De acordo com a reportagem do Fantástico, Briotti conquistava a confiança de joalherias com carisma e boa aparência, apresentando-se como representante de grandes marcas. Prometia lucros altos com a revenda internacional. Inicialmente pagava as vítimas, mas, com o tempo, deixou de repassar valores e de devolver as peças, segundo relatos de lesados. Uma vítima afirma ter sido lesada em US$ 1,2 milhão em joias, além de US$ 400 mil em vendas não repassadas.

As investigações mostram o padrão do golpe: prometer lucros elevados com a revenda internacional, apresentar-se como representante de grandes joalherias e ganhar a confiança das vítimas antes de retirar as joias. Mensagens e áudios obtidos na apuração indicam promessas de pagamento não cumpridas, com justificativas para atrasos que incluíam histórias pessoais inventadas. Em alguns casos, foram enviados comprovantes falsos, cheques sem fundos e vídeos com dinheiro em espécie.

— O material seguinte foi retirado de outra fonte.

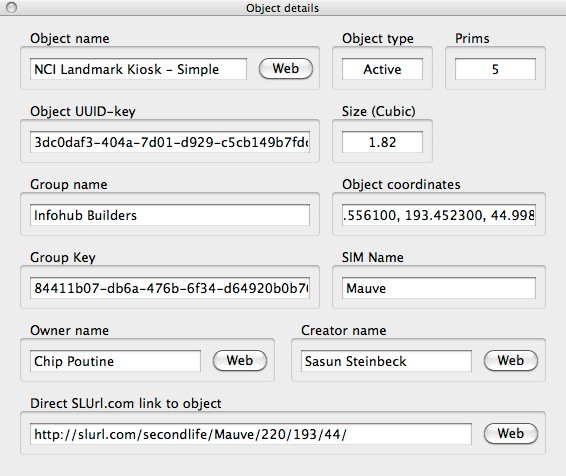The image size is (566, 476).
Task: Select the Object name text field
Action: 138,69
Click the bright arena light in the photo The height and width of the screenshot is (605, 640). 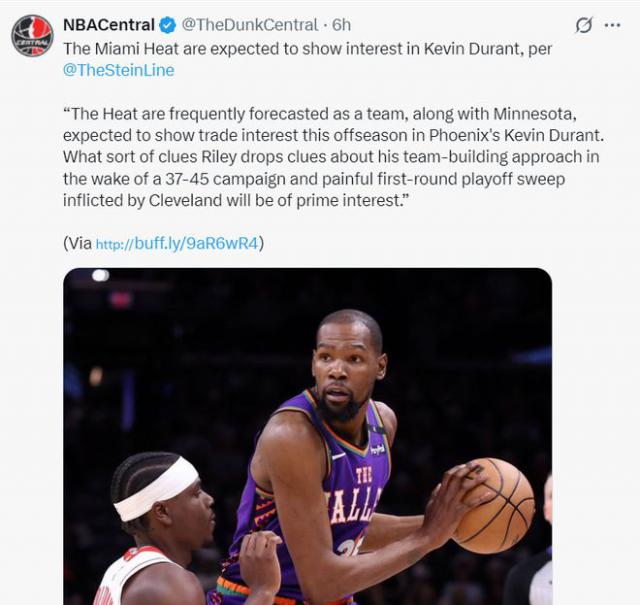coord(100,275)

Grande parte das investidas ocorreu nos Estados Unidos, principalmente na região sul da Flórida — Miami, Boca Raton e Palm Beach. Parte das joias não devolvidas foi penhorada por valores muito abaixo do mercado, e o dinheiro obtido com as peças sustentou um estilo de vida de luxo exibido nas redes sociais.

Além das acusações ligadas às joias, Briotti responde no Brasil a um inquérito por estelionato envolvendo bolsas de luxo, com prejuízo estimado em mais de R$ 4 milhões. A defesa afirma que as acusações não têm embasamento jurídico e que não há comprovação de irregularidades no Brasil. No âmbito internacional, as autoridades mantêm sigilo sobre as apurações, enquanto as vítimas cobram responsabilização.

À medida que as investigações avançam, o caso reforça a necessidade de cautela em operações de comércio internacional de joias consignadas e da vigilância de players que atuam entre Brasil e Estados Unidos. As vítimas seguem buscando justiça e reparação.